RAW DATA Block Start

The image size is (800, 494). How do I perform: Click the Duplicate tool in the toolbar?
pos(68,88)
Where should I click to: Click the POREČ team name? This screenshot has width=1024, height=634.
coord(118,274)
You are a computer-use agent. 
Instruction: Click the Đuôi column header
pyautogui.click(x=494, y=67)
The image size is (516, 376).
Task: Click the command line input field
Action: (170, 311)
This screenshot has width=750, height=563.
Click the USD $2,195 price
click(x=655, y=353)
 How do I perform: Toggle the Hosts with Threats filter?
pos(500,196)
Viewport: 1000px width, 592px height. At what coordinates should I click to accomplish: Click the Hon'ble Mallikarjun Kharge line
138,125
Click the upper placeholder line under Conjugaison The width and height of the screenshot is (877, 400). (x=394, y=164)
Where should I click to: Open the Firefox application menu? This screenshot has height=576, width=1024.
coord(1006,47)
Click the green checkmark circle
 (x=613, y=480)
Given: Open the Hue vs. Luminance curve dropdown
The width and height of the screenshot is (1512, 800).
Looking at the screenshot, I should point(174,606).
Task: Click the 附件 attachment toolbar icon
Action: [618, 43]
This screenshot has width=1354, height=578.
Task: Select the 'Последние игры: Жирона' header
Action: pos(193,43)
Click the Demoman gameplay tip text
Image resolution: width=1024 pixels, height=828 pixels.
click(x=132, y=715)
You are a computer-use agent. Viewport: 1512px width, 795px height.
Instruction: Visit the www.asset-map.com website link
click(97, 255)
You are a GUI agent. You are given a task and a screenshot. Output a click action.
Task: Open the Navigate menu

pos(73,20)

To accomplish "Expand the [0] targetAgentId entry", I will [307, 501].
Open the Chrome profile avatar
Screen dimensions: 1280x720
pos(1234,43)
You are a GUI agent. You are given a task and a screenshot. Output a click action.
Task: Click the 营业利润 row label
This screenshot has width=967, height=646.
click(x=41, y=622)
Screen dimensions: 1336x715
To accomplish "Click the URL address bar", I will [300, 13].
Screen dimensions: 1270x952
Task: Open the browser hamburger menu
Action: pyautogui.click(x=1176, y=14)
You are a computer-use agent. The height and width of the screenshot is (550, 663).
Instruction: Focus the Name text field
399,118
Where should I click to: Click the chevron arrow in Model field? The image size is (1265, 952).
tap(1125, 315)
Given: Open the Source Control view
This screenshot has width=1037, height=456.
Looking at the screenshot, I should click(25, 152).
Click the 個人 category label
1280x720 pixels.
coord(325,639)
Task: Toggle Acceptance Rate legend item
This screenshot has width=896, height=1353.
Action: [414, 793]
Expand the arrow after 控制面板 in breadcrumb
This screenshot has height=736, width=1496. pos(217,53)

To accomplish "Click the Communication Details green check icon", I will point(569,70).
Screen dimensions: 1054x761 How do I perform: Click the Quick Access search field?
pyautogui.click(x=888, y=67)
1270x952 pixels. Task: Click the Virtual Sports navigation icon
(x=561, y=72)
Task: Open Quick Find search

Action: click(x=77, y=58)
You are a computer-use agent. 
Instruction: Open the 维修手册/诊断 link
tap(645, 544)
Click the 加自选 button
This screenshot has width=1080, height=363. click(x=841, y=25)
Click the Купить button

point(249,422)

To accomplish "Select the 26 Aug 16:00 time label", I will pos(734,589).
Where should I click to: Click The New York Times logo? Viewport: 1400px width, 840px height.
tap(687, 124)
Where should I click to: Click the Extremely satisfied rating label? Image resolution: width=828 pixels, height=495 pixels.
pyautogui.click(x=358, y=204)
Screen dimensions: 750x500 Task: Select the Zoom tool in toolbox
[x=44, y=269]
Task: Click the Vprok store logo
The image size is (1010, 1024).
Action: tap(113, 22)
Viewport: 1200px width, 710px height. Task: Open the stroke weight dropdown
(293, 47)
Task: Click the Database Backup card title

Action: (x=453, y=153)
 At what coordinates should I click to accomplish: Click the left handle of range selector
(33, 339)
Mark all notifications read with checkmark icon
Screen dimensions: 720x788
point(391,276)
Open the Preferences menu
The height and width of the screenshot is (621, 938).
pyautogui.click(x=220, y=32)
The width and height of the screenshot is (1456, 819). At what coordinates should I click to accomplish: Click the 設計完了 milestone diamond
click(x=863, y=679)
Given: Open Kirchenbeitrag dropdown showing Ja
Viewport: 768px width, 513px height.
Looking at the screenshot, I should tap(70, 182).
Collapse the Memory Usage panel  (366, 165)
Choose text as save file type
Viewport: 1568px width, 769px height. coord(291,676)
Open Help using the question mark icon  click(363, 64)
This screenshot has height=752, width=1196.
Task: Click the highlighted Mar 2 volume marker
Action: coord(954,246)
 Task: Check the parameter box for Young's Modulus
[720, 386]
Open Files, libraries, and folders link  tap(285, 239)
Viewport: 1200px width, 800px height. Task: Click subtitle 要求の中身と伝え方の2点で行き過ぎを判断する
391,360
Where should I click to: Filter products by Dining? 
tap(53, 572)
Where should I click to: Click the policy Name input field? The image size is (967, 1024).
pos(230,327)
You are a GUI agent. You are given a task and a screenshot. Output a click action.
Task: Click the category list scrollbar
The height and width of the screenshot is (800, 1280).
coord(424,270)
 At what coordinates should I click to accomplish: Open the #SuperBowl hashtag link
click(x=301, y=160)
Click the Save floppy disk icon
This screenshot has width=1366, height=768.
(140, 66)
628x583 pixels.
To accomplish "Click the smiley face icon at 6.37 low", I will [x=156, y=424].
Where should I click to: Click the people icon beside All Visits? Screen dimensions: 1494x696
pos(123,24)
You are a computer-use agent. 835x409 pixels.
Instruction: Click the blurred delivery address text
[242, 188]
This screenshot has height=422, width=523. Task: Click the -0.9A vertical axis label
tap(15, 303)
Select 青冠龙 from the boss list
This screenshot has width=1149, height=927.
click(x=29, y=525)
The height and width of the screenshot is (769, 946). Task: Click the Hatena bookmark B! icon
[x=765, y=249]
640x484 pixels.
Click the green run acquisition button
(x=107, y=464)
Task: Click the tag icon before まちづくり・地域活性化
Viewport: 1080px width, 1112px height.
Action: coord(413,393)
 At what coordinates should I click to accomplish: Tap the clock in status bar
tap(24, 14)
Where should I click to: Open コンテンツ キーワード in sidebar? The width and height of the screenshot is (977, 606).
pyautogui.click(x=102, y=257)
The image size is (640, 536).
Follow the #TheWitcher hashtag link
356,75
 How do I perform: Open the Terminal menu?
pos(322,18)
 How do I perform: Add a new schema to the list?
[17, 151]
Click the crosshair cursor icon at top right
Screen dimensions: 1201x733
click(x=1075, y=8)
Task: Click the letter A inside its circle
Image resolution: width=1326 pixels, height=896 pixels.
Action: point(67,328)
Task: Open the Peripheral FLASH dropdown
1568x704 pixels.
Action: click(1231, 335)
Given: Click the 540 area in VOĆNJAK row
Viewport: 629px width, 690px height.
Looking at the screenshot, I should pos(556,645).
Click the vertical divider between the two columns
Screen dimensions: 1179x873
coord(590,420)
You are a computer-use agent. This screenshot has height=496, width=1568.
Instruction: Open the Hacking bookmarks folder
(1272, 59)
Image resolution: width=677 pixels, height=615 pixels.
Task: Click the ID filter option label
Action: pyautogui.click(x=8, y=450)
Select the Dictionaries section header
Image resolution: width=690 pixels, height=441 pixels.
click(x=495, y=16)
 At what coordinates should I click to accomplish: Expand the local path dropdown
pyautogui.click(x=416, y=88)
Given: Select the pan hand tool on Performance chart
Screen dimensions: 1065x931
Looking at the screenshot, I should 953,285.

RAW DATA Block End

TASK DIRECTIONS: The line containing "Select the Dictionaries section header" opens the range, and the last line of the entries closes it; copy that range exactly.

WORKED SOLUTION:
Select the Dictionaries section header
Image resolution: width=690 pixels, height=441 pixels.
click(x=495, y=16)
 At what coordinates should I click to accomplish: Expand the local path dropdown
pyautogui.click(x=416, y=88)
Given: Select the pan hand tool on Performance chart
Screen dimensions: 1065x931
Looking at the screenshot, I should 953,285.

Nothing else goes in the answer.